A government spokesman confirmed that the Barnett government succumbed to Woodside's wishes and withdrew the letters.
Andrew Chalk, lawyer for indigenous law boss Joseph Roe, who claims cultural responsibility for the area, said Woodside's actions had been "like asking a burglar not to tell a buyer that goods for sale are stolen".
Mr Chalk said letters from Woodside to the state government underscored how the government and the company had run roughshod over heritage concerns at the site near Broome in pursuit of development.
He said that the song cycle had been well documented for more than two decades but many details of it are considered men's business and must remain secret.
The WA Department of Indigenous Affairs wrote to Woodside after evaluating heritage claims following contentious site works in the middle of last year.
The visit followed the discovery of heritage records that pre-dated the Woodside proposal and included interviews with Mr Roe.
Lawyers claim information about the area's heritage value in the Kimberley Land Council's possession since 1991 was not included in the heritage advice given to Woodside more recently.
The material pre-dates Woodside's decision to investigate the gas hub site.
Scott Cane, an anthropologist commissioned by Indigenous Affairs, has confirmed Mr Roe's standing as a significant figure in indigenous law for the area.

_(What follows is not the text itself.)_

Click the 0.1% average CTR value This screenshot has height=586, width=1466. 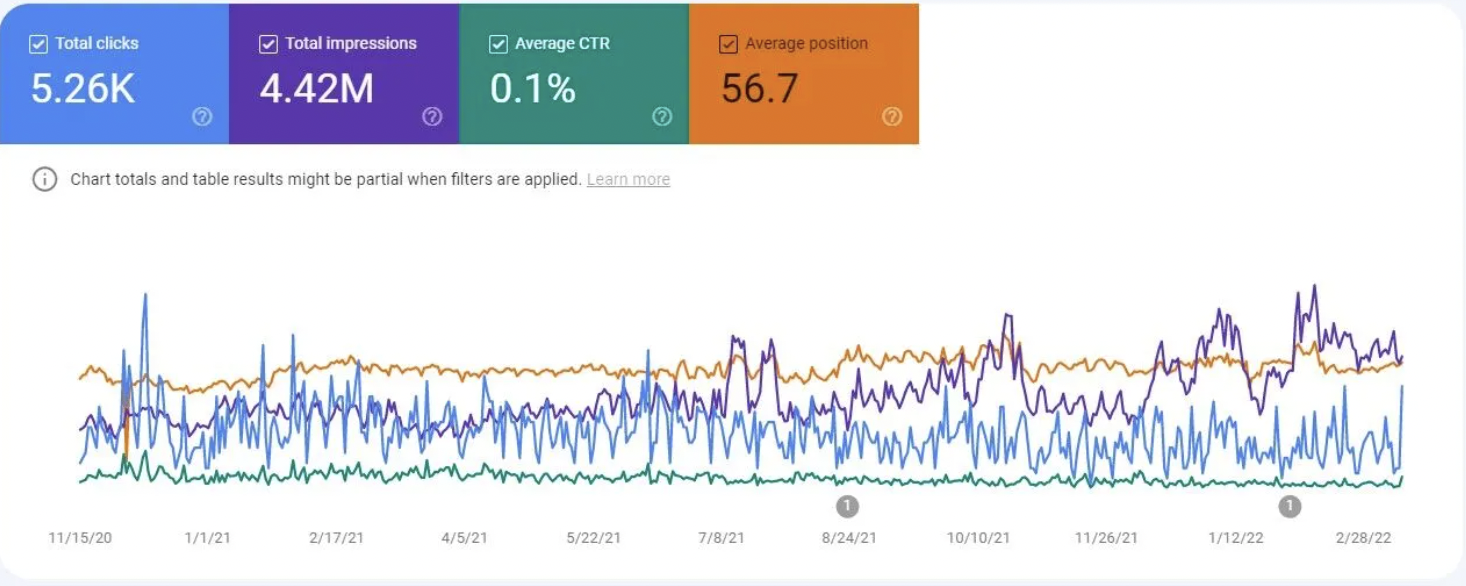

"It is clear to me that his knowledge of the religious tradition is comprehensive and his commitment to that 'law' is consistent with both his knowledge of the tradition and his ancestral responsibility to it," Dr Cane wrote in his report on July 16.
Dr Cane's report follows the rejection of DIA's advice about the significance of the area the previous year.
In a letter to the state government dated September 5, 2011, Woodside thanked the department for withdrawing an earlier letter expressing the potential significance of the area. It asked that further advice from the department in relation to a "possible site" in the vicinity of the proposed gas hub also be withdrawn.
Woodside had said the area involved was too big and the timing was vexatious.
The company objected to details of the significance of the area being withheld on the basis they were for initiated males.
Woodside said it was being denied "procedural fairness".
A spokesman for WA Education, Energy and Indigenous Affairs Minister Peter Collier confirmed the advice to Woodside had been withdrawn. "The department withdrew the letter and maps as the content was, upon review, unhelpful and did not properly advise Woodside of known registered sites," he said.
A Woodside spokeswoman declined to comment specifically on communications with the state government.
But in a statement, Woodside said the company was working closely with senior traditional owners to identify and carefully manage Aboriginal cultural heritage at the site of the proposed gas hub. "We conduct our activities under the supervision of traditional owner monitors," it said.
"Comprehensive ethnographic and archeological surveys conducted by traditional owners have been completed to identify the location and nature of Aboriginal heritage sites."
Woodside would seek all additional consents and approvals needed to conduct any activities in areas known to contain Aboriginal heritage.
The project, with a $1.3bn social benefit package for Kimberley Aborigines, has split Broome's indigenous community and drawn environmental protesters from all over Australia.